The 3 months correlation between AAAOX and Verizon is -0.42. Overlapping area represents the amount of risk that can be diversified away by holding One Choice Blend and Verizon Communications in the same portfolio, assuming nothing else is changed. The correlation between historical prices or returns on Verizon Communications and One Choice is a relative statistical measure of the degree to which these equity instruments tend to move together. The correlation coefficient measures the extent to which returns on One Choice Blend are associated (or correlated) with Verizon Communications. Values of the correlation coefficient range from -1 to +1, where. The correlation of zero (0) is possible when the price movement of Verizon Communications has no effect on the direction of One Choice i.e., One Choice and Verizon Communications go up and down completely randomly.

Pair Corralation between One Choice and Verizon Communications

Assuming the 90 days horizon One Choice Blend is expected to generate 0.5 times more return on investment than Verizon Communications. However, One Choice Blend is 1.99 times less risky than Verizon Communications. It trades about -0.01 of its potential returns per unit of risk. Verizon Communications is currently generating about -0.03 per unit of risk.

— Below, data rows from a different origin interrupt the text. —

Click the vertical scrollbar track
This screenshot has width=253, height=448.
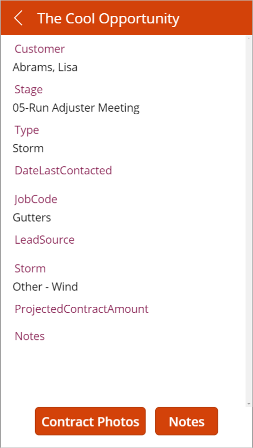tap(249, 221)
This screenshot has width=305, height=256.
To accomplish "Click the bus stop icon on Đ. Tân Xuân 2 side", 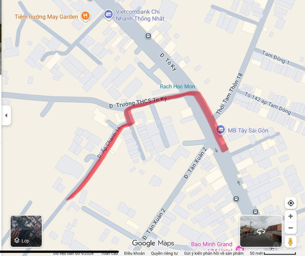I will 236,199.
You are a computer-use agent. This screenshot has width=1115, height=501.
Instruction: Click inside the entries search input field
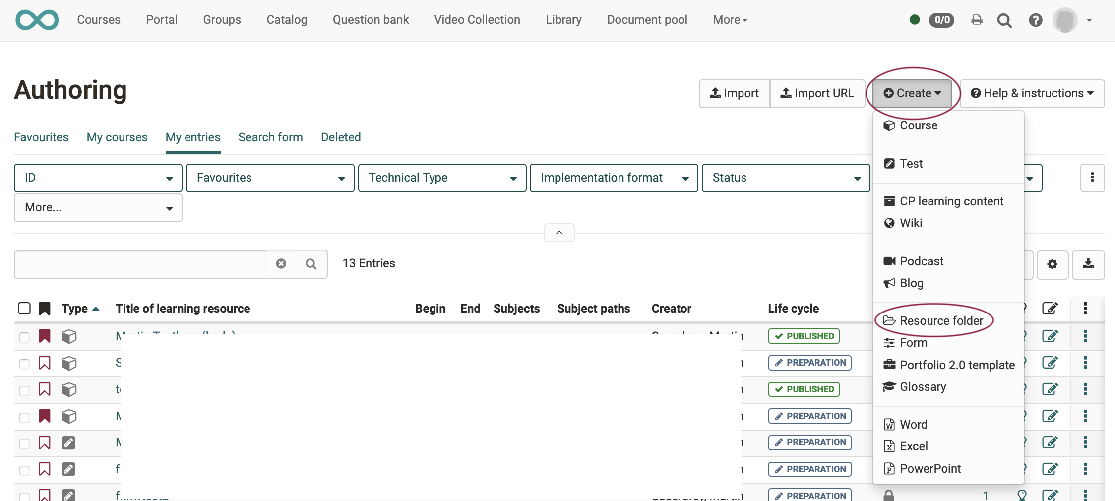pos(139,264)

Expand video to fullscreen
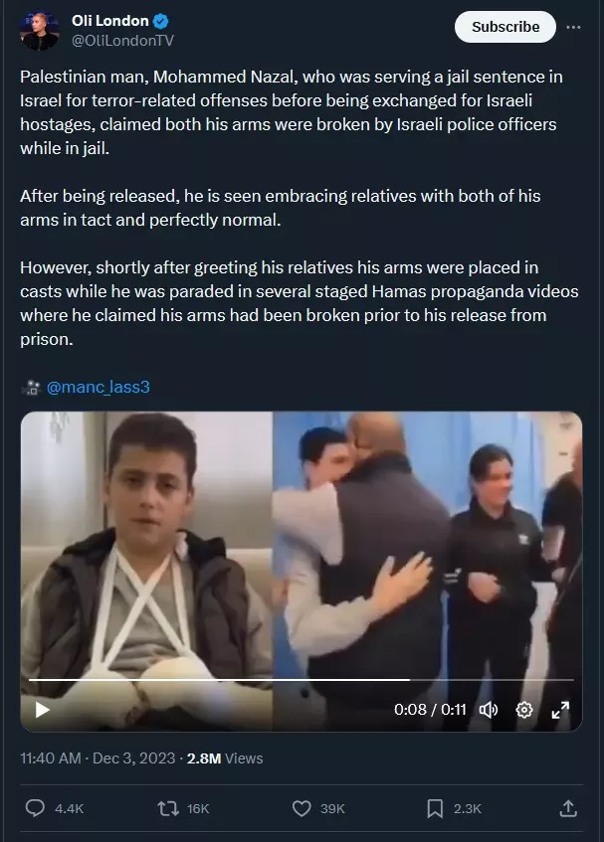click(x=560, y=710)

If you would invest  976.00  in One Choice Blend on May 18, 2022 and sell it today you would lose (20.00)  from holding One Choice Blend or give up 2.05% of portfolio value over 90 days.
Time Period3 Months [change]
DirectionMoves Against 
StrengthVery Weak
Accuracy73.04%
ValuesDaily Returns

One Choice Blend  vs.  Verizon Communications

 Performance (%) 
       Timeline  
One Choice Blend 
AAAOX Performance
6 of 100
Compared to the overall equity markets, risk-adjusted returns on investments in One Choice Blend are ranked lower than 6 (%) of all funds and portfolios of funds over the last 90 days. In spite of fairly strong basic indicators, One Choice is not utilizing all of its potentials. The latest stock price disturbance, may contribute to short-term losses for the investors.

AAAOX Price Channel

Verizon Communications 
Verizon Performance
0 of 100
Over the last 90 days Verizon Communications has generated negative risk-adjusted returns adding no value to investors with long positions. In spite of fairly strong basic indicators, Verizon Communications is not utilizing all of its potentials. The newest stock price disturbance, may contribute to short-term losses for the investors.

Verizon Price Channel

One Choice and Verizon Communications Volatility Contrast

   Predicted Return Density   
       Returns  

Pair Trading with One Choice and Verizon Communications

The main advantage of trading using opposite One Choice and Verizon Communications positions is that it hedges away some unsystematic risk. Because of two separate transactions, even if One Choice position performs unexpectedly, Verizon Communications can make up some of the losses. Pair trading also minimizes risk from directional movements in the market. For example, if an entire industry or sector drops because of unexpected headlines, the short position in Verizon Communications will offset losses from the drop in Verizon Communications' long position.

One Choice Blend

Pair trading matchups for One Choice

The idea behind One Choice Blend and Verizon Communications pairs trading is to make the combined position market-neutral, meaning the overall market's direction will not affect its win or loss (or potential downside or upside). This can be achieved by designing a pairs trade with two highly correlated stocks or equities that operate in a similar space or sector, making it possible to obtain profits through simple and relatively low-risk investment.
Check out your portfolio center. Note that this page's information should be used as a complementary analysis to find the right mix of equity instruments to add to your existing portfolios or create a brand new portfolio. You can also try Competition Analyzer module to analyze and compare many basic indicators for a group of related or unrelated entities.